**Given data**
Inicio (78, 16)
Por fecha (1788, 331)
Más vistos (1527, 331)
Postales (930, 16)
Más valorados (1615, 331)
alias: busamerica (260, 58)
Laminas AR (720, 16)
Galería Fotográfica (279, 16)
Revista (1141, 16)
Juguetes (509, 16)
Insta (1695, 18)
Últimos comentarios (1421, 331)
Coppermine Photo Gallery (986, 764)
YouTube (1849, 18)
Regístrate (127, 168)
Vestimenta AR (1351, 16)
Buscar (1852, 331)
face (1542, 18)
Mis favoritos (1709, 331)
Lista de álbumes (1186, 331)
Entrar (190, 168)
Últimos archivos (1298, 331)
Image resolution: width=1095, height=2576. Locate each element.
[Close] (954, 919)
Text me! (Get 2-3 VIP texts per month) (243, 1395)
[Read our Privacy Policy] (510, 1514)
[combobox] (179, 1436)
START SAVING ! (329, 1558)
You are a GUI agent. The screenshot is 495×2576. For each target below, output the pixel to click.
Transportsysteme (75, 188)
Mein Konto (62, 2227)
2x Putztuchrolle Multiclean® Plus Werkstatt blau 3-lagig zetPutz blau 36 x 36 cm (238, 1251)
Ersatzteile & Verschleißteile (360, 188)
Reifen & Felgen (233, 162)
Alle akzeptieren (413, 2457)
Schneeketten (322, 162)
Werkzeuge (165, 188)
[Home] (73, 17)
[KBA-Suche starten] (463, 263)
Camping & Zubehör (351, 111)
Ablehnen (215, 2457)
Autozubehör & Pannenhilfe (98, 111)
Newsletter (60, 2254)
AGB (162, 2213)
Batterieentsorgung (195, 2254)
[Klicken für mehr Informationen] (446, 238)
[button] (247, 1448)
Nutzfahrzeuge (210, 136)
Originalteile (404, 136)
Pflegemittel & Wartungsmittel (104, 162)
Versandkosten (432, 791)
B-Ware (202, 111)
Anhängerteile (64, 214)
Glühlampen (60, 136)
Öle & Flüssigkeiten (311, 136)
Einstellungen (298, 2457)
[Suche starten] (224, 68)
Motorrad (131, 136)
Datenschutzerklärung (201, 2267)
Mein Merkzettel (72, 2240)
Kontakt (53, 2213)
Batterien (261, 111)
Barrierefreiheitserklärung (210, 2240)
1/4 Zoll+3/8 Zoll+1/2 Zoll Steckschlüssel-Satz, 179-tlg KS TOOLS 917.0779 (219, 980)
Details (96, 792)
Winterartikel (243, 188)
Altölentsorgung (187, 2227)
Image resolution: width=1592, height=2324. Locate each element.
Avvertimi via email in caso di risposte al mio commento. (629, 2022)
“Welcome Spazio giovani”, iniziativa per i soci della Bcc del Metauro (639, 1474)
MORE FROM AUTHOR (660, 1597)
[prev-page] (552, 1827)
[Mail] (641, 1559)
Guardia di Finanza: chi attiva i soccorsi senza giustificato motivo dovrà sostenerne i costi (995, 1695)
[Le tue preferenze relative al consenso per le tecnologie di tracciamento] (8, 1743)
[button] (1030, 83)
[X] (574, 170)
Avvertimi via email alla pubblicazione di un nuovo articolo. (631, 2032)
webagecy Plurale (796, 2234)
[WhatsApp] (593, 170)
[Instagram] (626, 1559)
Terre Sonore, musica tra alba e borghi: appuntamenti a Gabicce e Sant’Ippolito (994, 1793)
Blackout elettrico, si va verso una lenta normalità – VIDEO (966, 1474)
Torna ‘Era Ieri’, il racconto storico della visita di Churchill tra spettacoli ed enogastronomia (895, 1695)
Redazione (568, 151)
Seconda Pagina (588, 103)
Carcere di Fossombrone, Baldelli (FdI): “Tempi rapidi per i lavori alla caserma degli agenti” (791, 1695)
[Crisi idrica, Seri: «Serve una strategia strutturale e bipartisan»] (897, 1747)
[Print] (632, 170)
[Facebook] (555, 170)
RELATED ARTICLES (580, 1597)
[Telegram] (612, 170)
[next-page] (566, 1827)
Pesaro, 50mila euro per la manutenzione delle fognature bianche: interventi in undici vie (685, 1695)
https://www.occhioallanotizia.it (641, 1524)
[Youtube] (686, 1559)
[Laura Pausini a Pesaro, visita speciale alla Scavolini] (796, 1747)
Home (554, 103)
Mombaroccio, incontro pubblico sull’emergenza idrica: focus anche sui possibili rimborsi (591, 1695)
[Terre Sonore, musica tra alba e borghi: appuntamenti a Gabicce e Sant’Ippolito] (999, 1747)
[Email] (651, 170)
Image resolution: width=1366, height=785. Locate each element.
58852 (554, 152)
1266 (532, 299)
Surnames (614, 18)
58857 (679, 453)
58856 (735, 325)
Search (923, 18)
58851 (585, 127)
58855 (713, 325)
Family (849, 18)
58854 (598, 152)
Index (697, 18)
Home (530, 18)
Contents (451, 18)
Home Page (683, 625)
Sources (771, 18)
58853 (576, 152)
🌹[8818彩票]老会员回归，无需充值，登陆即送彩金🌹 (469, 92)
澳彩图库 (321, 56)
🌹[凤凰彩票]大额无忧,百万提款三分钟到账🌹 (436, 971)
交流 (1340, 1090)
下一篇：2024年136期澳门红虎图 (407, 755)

**Assignment**
What you give back must match the material word for word.

**Solution for this problem**
Inicio (78, 16)
Por fecha (1788, 331)
Más vistos (1527, 331)
Postales (930, 16)
Más valorados (1615, 331)
alias: busamerica (260, 58)
Laminas AR (720, 16)
Galería Fotográfica (279, 16)
Revista (1141, 16)
Juguetes (509, 16)
Insta (1695, 18)
Últimos comentarios (1421, 331)
Coppermine Photo Gallery (986, 764)
YouTube (1849, 18)
Regístrate (127, 168)
Vestimenta AR (1351, 16)
Buscar (1852, 331)
face (1542, 18)
Mis favoritos (1709, 331)
Lista de álbumes (1186, 331)
Entrar (190, 168)
Últimos archivos (1298, 331)
Image resolution: width=1095, height=2576. Locate each element.
[Close] (954, 919)
Text me! (Get 2-3 VIP texts per month) (243, 1395)
[Read our Privacy Policy] (510, 1514)
[combobox] (179, 1436)
START SAVING ! (329, 1558)
You are a GUI agent. The screenshot is 495×2576. For each target below, output the pixel to click.
Transportsysteme (75, 188)
Mein Konto (62, 2227)
2x Putztuchrolle Multiclean® Plus Werkstatt blau 3-lagig zetPutz blau 36 x 36 cm (238, 1251)
Ersatzteile & Verschleißteile (360, 188)
Reifen & Felgen (233, 162)
Alle akzeptieren (413, 2457)
Schneeketten (322, 162)
Werkzeuge (165, 188)
[Home] (73, 17)
[KBA-Suche starten] (463, 263)
Camping & Zubehör (351, 111)
Ablehnen (215, 2457)
Autozubehör & Pannenhilfe (98, 111)
Newsletter (60, 2254)
AGB (162, 2213)
Batterieentsorgung (195, 2254)
[Klicken für mehr Informationen] (446, 238)
[button] (247, 1448)
Nutzfahrzeuge (210, 136)
Originalteile (404, 136)
Pflegemittel & Wartungsmittel (104, 162)
Versandkosten (432, 791)
B-Ware (202, 111)
Anhängerteile (64, 214)
Glühlampen (60, 136)
Öle & Flüssigkeiten (311, 136)
Einstellungen (298, 2457)
[Suche starten] (224, 68)
Motorrad (131, 136)
Datenschutzerklärung (201, 2267)
Mein Merkzettel (72, 2240)
Kontakt (53, 2213)
Batterien (261, 111)
Barrierefreiheitserklärung (210, 2240)
1/4 Zoll+3/8 Zoll+1/2 Zoll Steckschlüssel-Satz, 179-tlg KS TOOLS 917.0779 (219, 980)
Details (96, 792)
Winterartikel (243, 188)
Altölentsorgung (187, 2227)
Image resolution: width=1592, height=2324. Locate each element.
Avvertimi via email in caso di risposte al mio commento. (629, 2022)
“Welcome Spazio giovani”, iniziativa per i soci della Bcc del Metauro (639, 1474)
MORE FROM AUTHOR (660, 1597)
[prev-page] (552, 1827)
[Mail] (641, 1559)
Guardia di Finanza: chi attiva i soccorsi senza giustificato motivo dovrà sostenerne i costi (995, 1695)
[Le tue preferenze relative al consenso per le tecnologie di tracciamento] (8, 1743)
[button] (1030, 83)
[X] (574, 170)
Avvertimi via email alla pubblicazione di un nuovo articolo. (631, 2032)
webagecy Plurale (796, 2234)
[WhatsApp] (593, 170)
[Instagram] (626, 1559)
Terre Sonore, musica tra alba e borghi: appuntamenti a Gabicce e Sant’Ippolito (994, 1793)
Blackout elettrico, si va verso una lenta normalità – VIDEO (966, 1474)
Torna ‘Era Ieri’, il racconto storico della visita di Churchill tra spettacoli ed enogastronomia (895, 1695)
Redazione (568, 151)
Seconda Pagina (588, 103)
Carcere di Fossombrone, Baldelli (FdI): “Tempi rapidi per i lavori alla caserma degli agenti” (791, 1695)
[Crisi idrica, Seri: «Serve una strategia strutturale e bipartisan»] (897, 1747)
[Print] (632, 170)
[Facebook] (555, 170)
RELATED ARTICLES (580, 1597)
[Telegram] (612, 170)
[next-page] (566, 1827)
Pesaro, 50mila euro per la manutenzione delle fognature bianche: interventi in undici vie (685, 1695)
https://www.occhioallanotizia.it (641, 1524)
[Youtube] (686, 1559)
[Laura Pausini a Pesaro, visita speciale alla Scavolini] (796, 1747)
Home (554, 103)
Mombaroccio, incontro pubblico sull’emergenza idrica: focus anche sui possibili rimborsi (591, 1695)
[Terre Sonore, musica tra alba e borghi: appuntamenti a Gabicce e Sant’Ippolito] (999, 1747)
[Email] (651, 170)
Image resolution: width=1366, height=785. Locate each element.
58852 (554, 152)
1266 (532, 299)
Surnames (614, 18)
58857 (679, 453)
58856 (735, 325)
Search (923, 18)
58851 (585, 127)
58855 (713, 325)
Family (849, 18)
58854 (598, 152)
Index (697, 18)
Home (530, 18)
Contents (451, 18)
Home Page (683, 625)
Sources (771, 18)
58853 (576, 152)
🌹[8818彩票]老会员回归，无需充值，登陆即送彩金🌹 (469, 92)
澳彩图库 (321, 56)
🌹[凤凰彩票]大额无忧,百万提款三分钟到账🌹 (436, 971)
交流 (1340, 1090)
下一篇：2024年136期澳门红虎图 (407, 755)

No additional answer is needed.